The review "Protein biomarkers of gastric preneoplasia and cancer lesions in blood: a comprehensive review" by Thomas Bazin, Karine Nozeret, Catherine Julié, Dominique Lamarque and Eliette Touati is a comprehensive scientific review devoted to the consideration of protein markers for the diagnosis and prognosis of pathological conditions of the stomach from atrophic gastritis to early gastric cancer. The review describes the possibilities of modern instrumental methods for the diagnosis of atrophic gastritis, intestinal metaplasia, dysplasia and gastric cancer. A detailed description allows defining the limitations of diagnostic clearly and confirms the need for non-invasive markers to solve the problems of timely and accurate diagnosis of gastric pathology and assessment of the risk of malignant lesions development.

The diagnostic capabilities were visualized by Figure 1 (page 117). However, Figure 1B is of poor quality and practically unreadable, although it is necessary for a better understanding of the conditions for protein markers application. The review considers various types of markers in chapters devoted to various gastric lesions (Atrophic gastritis, Intestinal Metaplasia, Dysplasia, Early gastric cancer). All the described markers are presented in a table, which, despite its size and a large amount of information, greatly facilitates understanding and systematizes the described markers by groups and states. The review contains a detailed chapter Discussion and future perspectives, in which the authors summarize and outline further areas of the research. The review is well written and contains the newest information on the problem of protein markers for gastric cancer diagnosis. Therefore, I recommend the review for publication in the Cancers journal after minor revision.

Author Response

Comments and Suggestions for Authors

The review "Protein biomarkers of gastric preneoplasia and cancer lesions in blood: a comprehensive review" by Thomas Bazin, Karine Nozeret, Catherine Julié, Dominique Lamarque and Eliette Touati is a comprehensive scientific review devoted to the consideration of protein markers for the diagnosis and prognosis of pathological conditions of the stomach from atrophic gastritis to early gastric cancer. The review describes the possibilities of modern instrumental methods for the diagnosis of atrophic gastritis, intestinal metaplasia, dysplasia and gastric cancer. A detailed description allows defining the limitations of diagnostic clearly and confirms the need for non-invasive markers to solve the problems of timely and accurate diagnosis of gastric pathology and assessment of the risk of malignant lesions development.

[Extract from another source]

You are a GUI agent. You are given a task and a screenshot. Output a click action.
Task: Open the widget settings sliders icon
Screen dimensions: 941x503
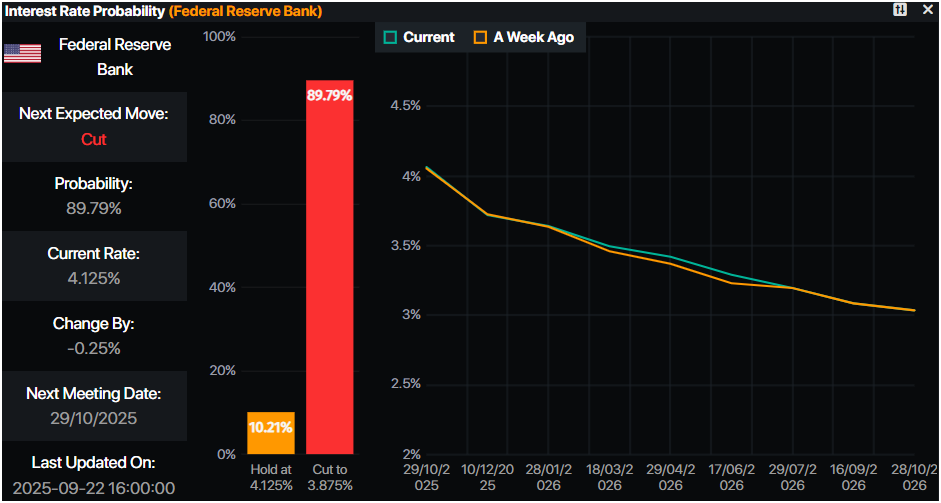(900, 10)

The diagnostic capabilities were visualized by Figure 1 (page 117). However, Figure 1B is of poor quality and practically unreadable, although it is necessary for a better understanding of the conditions for protein markers application.

The review considers various types of markers in chapters devoted to various gastric lesions (Atrophic gastritis, Intestinal Metaplasia, Dysplasia, Early gastric cancer). All the described markers are presented in a table, which, despite its size and a large amount of information, greatly facilitates understanding and systematizes the described markers by groups and states. The review contains a detailed chapter Discussion and future perspectives, in which the authors summarize and outline further areas of the research. The review is well written and contains the newest information on the problem of protein markers for gastric cancer diagnosis. Therefore, I recommend the review for publication in the Cancers journal after minor revision.

We thank the reviewer for her/his positive and constructive comments on our review. As she/he suggested, the resolution of Figure 1B has been increased for a better readability.